When negotiations with the Scots stalled, Charles authorised Lord Montrose to land in the Orkney Islands with a small army to threaten the Scots with invasion, in the hope of forcing an agreement more to his liking. Montrose feared that Charles would accept a compromise, and so chose to invade mainland Scotland anyway. He was captured and executed. Charles reluctantly promised that he would abide by the terms of a treaty agreed between him and the Scots Parliament at Breda, and support the Solemn League and Covenant, which authorised Presbyterian church governance across Britain. Upon his arrival in Scotland on 23 June 1650, he formally agreed to the Covenant; his abandonment of Episcopal church governance, although winning him help in Scotland, left him unpopular in England. Charles himself soon came to despise the "villainy" and "hypocrisy" of the Covenanters. Charles was provided with a Scottish court, and the record of his food and household expenses at Falkland Palace and Perth survives.

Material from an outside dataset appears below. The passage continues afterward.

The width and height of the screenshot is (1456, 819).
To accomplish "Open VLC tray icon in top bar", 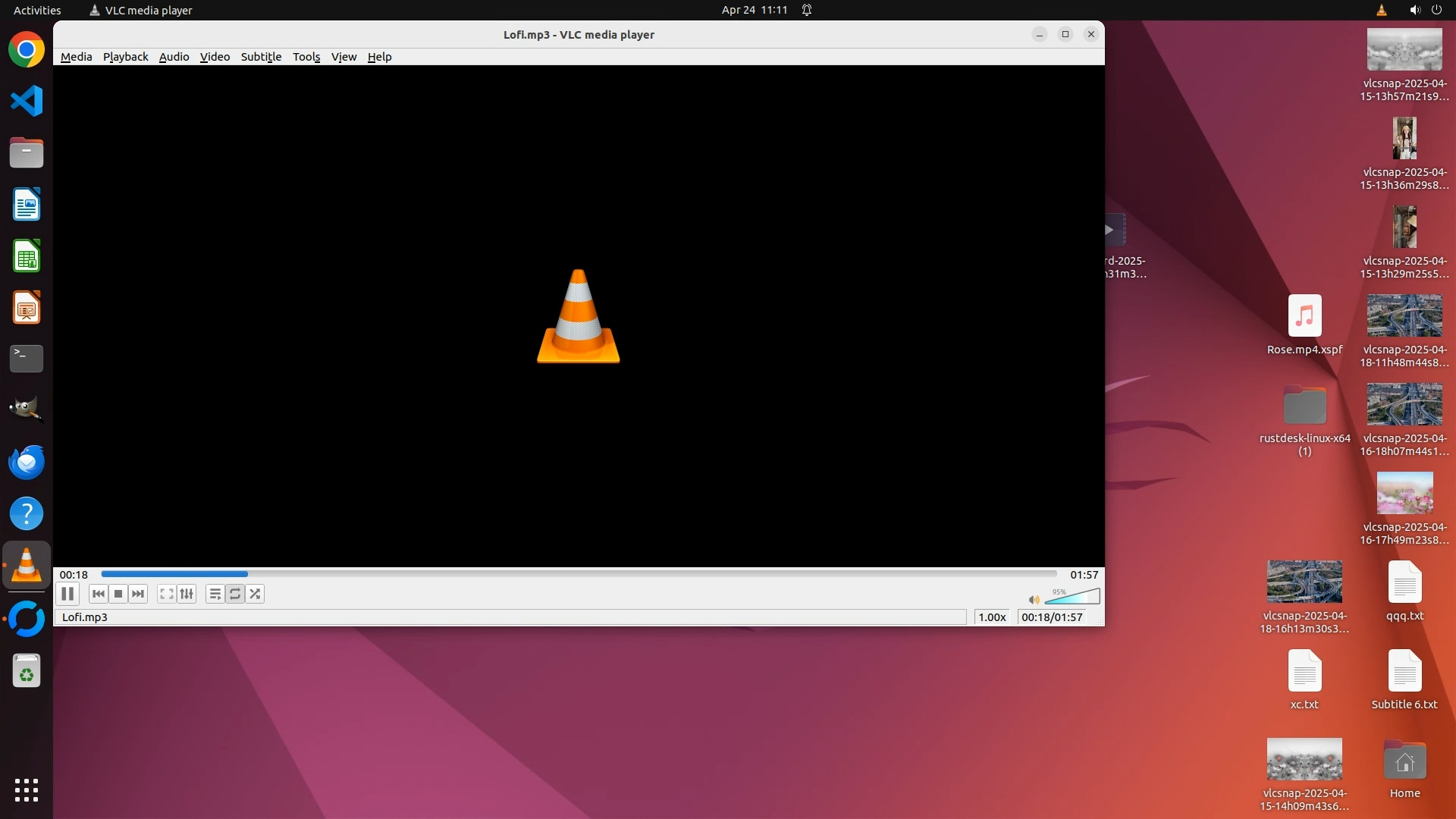I will coord(1381,10).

His coronation led to the Anglo-Scottish war 1650–1652 and on 3 September 1650, the Covenanters were defeated at Dunbar by a much smaller force commanded by Oliver Cromwell. The Scots were divided between moderate Engagers and the more radical Kirk Party, who even fought regarded and identified separately. other. Disillusioned by these divisions, in October Charles rode north to join an Engager force, an event which became known as "the Start", but within two days members of the Kirk Party had recovered him. Nevertheless, the Scots remained Charles's best hope of restoration, and he was crowned King of Scotland at Scone Abbey on 1 January 1651. With Cromwell's forces threatening Charles's position in Scotland, it was decided to mount an attack on England but many of their most efficient soldiers had been excluded on religious grounds by the Kirk Party, whose leaders also refused to participate, among them Lord Argyll. Opposition to what was primarily a Scottish army meant few English Royalists joined as it moved south and the invasion ended in defeat at the Battle of Worcester on 3 September 1651. Charles managed to escape and after six weeks landed in Normandy on 16 October, despite a reward of £1,000 on his head, risk of death for anyone caught helping him and the difficulty in disguising Charles, who, at over 6 ft 1.8 m, was unusually tall for the time.

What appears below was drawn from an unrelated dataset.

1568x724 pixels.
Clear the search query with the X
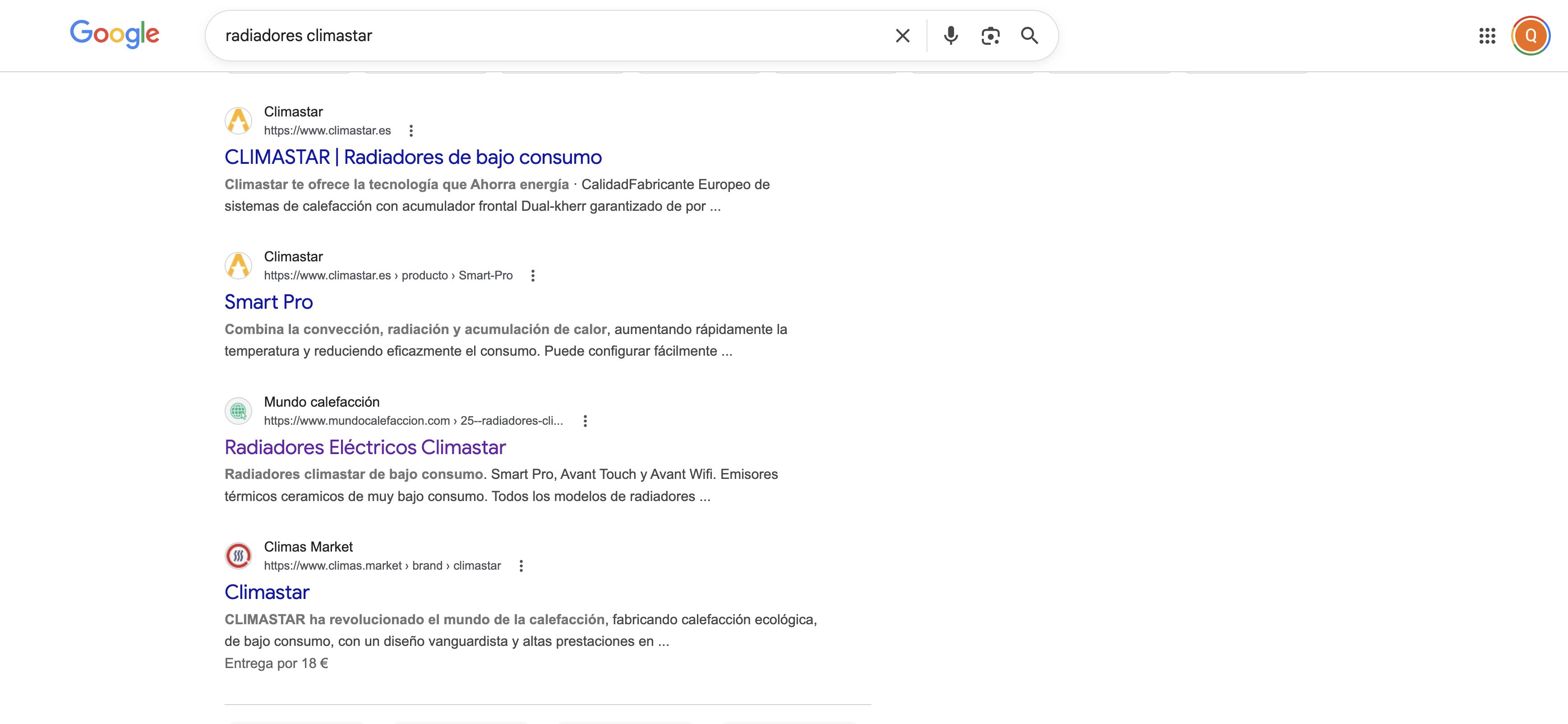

Under the Lord Protector of England, Scotland and Ireland in 1653, effectively placing the British Isles under military rule. Charles lived a life of leisure at Saint-Germain-en-Laye near Paris, living on a grant from Louis XIV of 600 livres a month. Charles could not obtain sufficient finance or support to mount a serious challenge to Cromwell's government. Despite the Stuart family connections through Henrietta Maria and the Princess of Orange, France and the Dutch Republic allied themselves with Cromwell's government from 1654, forcing Charles to leave France and reorient for aid to Spain, which at that time ruled the Southern Netherlands.

Charles made the Treaty of Brussels with Spain in 1656. This gathered Spanish support for a restoration in return for Charles's contribution to the war against France. Charles raised a ragtag army from his exiled subjects; this small, underpaid, poorly-equipped and ill-disciplined force formed the nucleus of the post-Restoration army. The Commonwealth made the Treaty of Paris with France in 1657 to join them in war against Spain in the Netherlands. Royalist supporters in the Spanish force were led by Charles's younger brother James, Duke of York. At the Battle of the Dunes in 1658, as part of the larger Spanish force, Charles's army of around 2,000 clashed with Commonwealth troops fighting with the French. By the end of the battle Charles's force was about 1,000 and with Dunkirk condition to the English the prospect of a Royalist expedition to England was dashed.